As temperaturas globais da superfície do mar estão se aproximando novamente dos recordes históricos, com o gelo do Ártico atingindo sua temperatura de inverno mais baixa já registrada. Atualmente, a temperatura média global está 1,43 graus Celsius acima dos níveis pré-industriais, enquanto o desequilíbrio energético da Terra alcançou o nível mais alto em 65 anos, tudo isso sem a influência do fenômeno El Niño.
O aumento das temperaturas nos oceanos não se traduz em um aquecimento instantâneo, mas sim em uma elevação gradual que pegou os cientistas de surpresa. Este fenômeno está se tornando cada vez mais preocupante, uma vez que os oceanos desempenham um papel crucial no clima global.
Dados recentes indicam que em março, a temperatura média global foi de 13,94 graus Celsius, representando um aumento de 0,53 graus em relação à média de 1991-2020 e 1,48 graus acima da temperatura pré-industrial. Embora não tenha sido o março mais quente já registrado, os números estão alarmantemente próximos.
Em contraste, fevereiro de 2026 foi um dos meses mais frios dos últimos 14 anos, o que é intrigante, já que as condições climáticas estavam neutras em relação ao fenômeno ENSO. O recorde de 2024 foi impulsionado pelo El Niño, que trouxe calor do Pacífico, e agora, com a normalidade climática, especialistas estão preocupados com as implicações futuras.
E o mar?
A situação no mar é ainda mais complexa, com temperaturas da superfície se aproximando dos recordes de 2024. Esse aumento não é um evento isolado, mas sim o resultado de uma tendência sustentada ao longo de março.
Determinado áreas, como o Atlântico Norte subtropical e nordeste, além do Pacífico Norte e Sul, já atingiram temperaturas recordes. A grande preocupação recai sobre o que ocorrerá no final do ano e, especialmente, no início do próximo, quando o El Niño deve atingir seu pico de intensidade.
Apesar do aumento global das temperaturas, o Mar Mediterrâneo se destaca como um laboratório para os riscos climáticos, aquecendo até 20% mais rápido do que a média global.
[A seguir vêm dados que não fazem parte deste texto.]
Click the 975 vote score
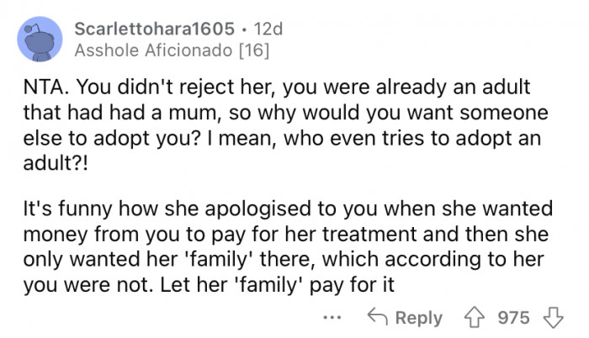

Essa realidade levanta questões sobre as consequências para a biodiversidade e os ecossistemas marinhos.
O resultado
As implicações desse aquecimento são evidentes e impactantes, incluindo a extinção em massa de vertebrados, a diminuição dos prados de ervas marinhas e uma mortalidade significativa de peixes. O Mediterrâneo está enfrentando um processo de degradação lenta, que afeta não apenas a vida marinha, mas também a humanidade, uma vez que o calor adicional contribui para eventos climáticos extremos.
Essas condições extremas, como demonstrado pela tempestade DANA em Valência, servem como um lembrete da fragilidade do nosso ambiente. O cenário se torna cada vez mais familiar, e a questão que permanece é como nos prepararemos para enfrentar esses desafios futuros.